==== EXERCISE INPUTS ====

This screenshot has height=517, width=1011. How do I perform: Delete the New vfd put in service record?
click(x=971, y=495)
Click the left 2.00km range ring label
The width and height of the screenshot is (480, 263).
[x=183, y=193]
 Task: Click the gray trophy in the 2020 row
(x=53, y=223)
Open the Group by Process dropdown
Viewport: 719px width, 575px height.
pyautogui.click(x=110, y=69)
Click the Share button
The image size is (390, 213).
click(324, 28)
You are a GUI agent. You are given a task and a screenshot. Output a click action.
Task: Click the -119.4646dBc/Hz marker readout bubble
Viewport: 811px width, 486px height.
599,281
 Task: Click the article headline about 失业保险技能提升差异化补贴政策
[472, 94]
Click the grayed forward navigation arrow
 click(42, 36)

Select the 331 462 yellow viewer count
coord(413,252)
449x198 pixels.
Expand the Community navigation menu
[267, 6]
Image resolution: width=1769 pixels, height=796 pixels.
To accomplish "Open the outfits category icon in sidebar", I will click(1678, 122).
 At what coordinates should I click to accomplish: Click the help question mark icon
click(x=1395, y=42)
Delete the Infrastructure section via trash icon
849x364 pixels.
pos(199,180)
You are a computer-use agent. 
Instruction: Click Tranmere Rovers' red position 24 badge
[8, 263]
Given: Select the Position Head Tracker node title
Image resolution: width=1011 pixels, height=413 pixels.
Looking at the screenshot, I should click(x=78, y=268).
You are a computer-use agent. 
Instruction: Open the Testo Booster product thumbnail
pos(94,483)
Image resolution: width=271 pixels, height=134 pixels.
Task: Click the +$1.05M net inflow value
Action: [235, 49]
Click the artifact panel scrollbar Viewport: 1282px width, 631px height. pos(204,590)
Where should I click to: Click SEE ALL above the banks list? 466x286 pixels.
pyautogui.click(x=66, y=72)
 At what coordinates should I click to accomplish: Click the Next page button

====

## WHAT YOU NEED TO DO
The answer must be a single number: the count of lines above that contain "button".

## COMPLETED EXERCISE
2